Charles Pierce residence (1899), superintendent of the Sun Life Assurance Company. The company still exists as Sun Life Financial.
From Wikipedia:
“Founded in Montreal, Quebec, as The Sun Insurance Company of Montreal in 1865 by Mathew Hamilton Gault, an Irish immigrant who settled in Montreal in 1842, its operations actually began in 1871. By the end of the 19th century it had expanded to Central and South America, the United States, the United Kingdom, West Indies, Japan, China, India, North Africa and other international markets.
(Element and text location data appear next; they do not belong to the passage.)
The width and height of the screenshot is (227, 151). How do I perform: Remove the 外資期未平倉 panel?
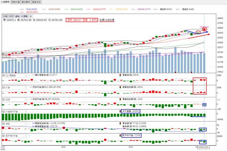[x=4, y=111]
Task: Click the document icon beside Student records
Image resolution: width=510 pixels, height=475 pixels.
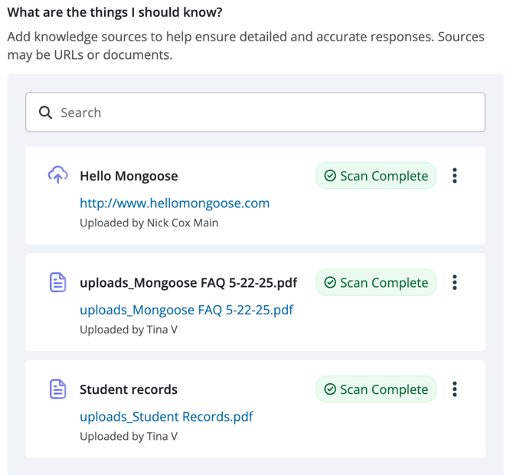Action: pyautogui.click(x=58, y=389)
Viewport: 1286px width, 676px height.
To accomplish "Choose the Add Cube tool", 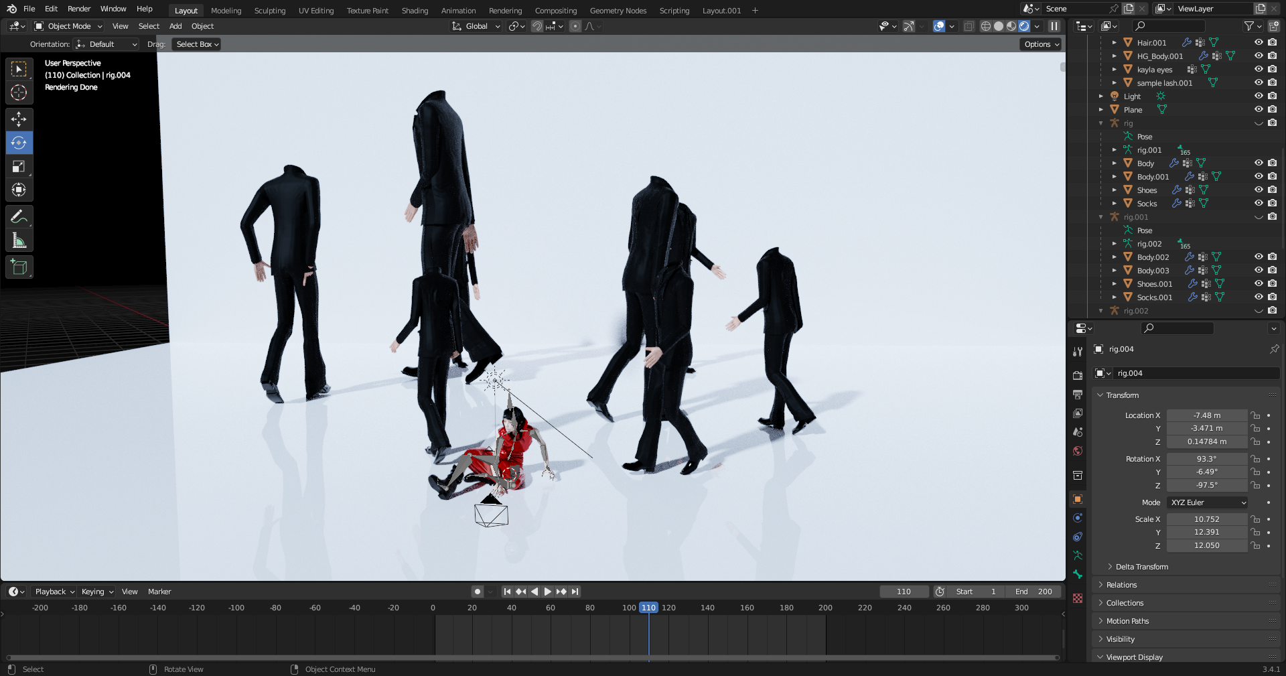I will (19, 267).
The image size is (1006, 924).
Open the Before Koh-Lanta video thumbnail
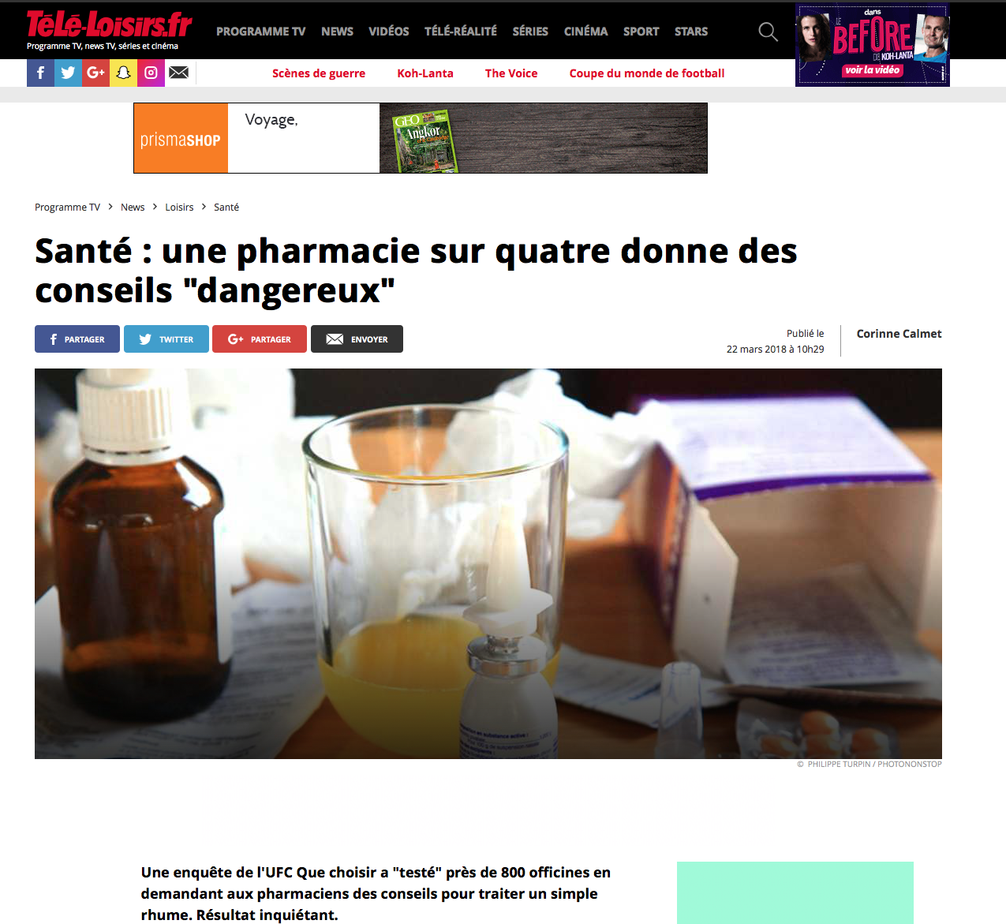point(873,46)
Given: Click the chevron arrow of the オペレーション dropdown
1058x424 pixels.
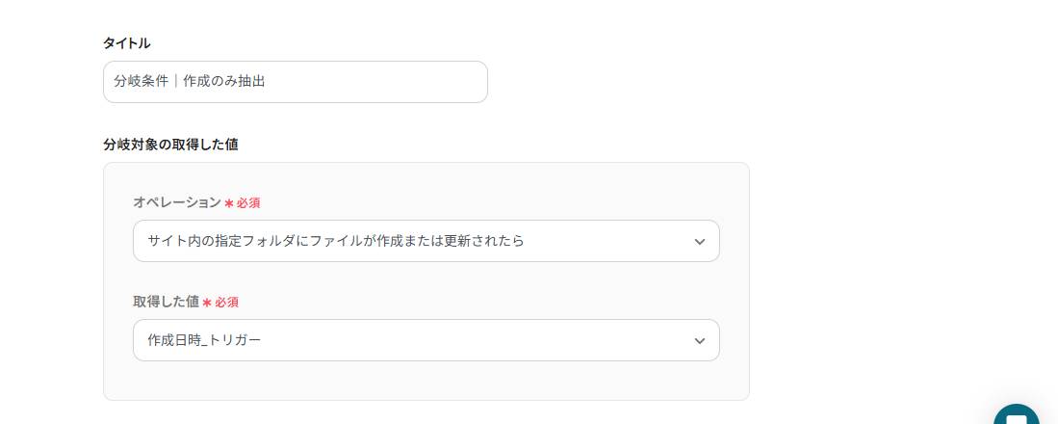Looking at the screenshot, I should coord(700,241).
During the next five decades, the company grew and prospered, surviving the difficulties of World War I and the large drain on its finances through policy claims arising from the large number of deaths caused by the Great Flu Epidemic of 1918.”
“The company’s original Dominion Square building in Montreal was built in 1918. Capping a Montreal construction boom that began in the 1920s, the company completed construction of the expansion of its headquarters with its new 26-storey headquarters north tower in 1933. Although the head office of the Royal Bank of Canada on St. James Street was taller by several floors, the Sun Life Building was at the time the largest building in terms of square footage anywhere in the British Empire.
In World War II, the British Crown Jewels as well as the gold reserves of several European countries were moved to what is now known as the Old Sun Life Building for safekeeping. The Sun Life Company also reports that this building and its basement was the secret storage location of British securities during World War II.”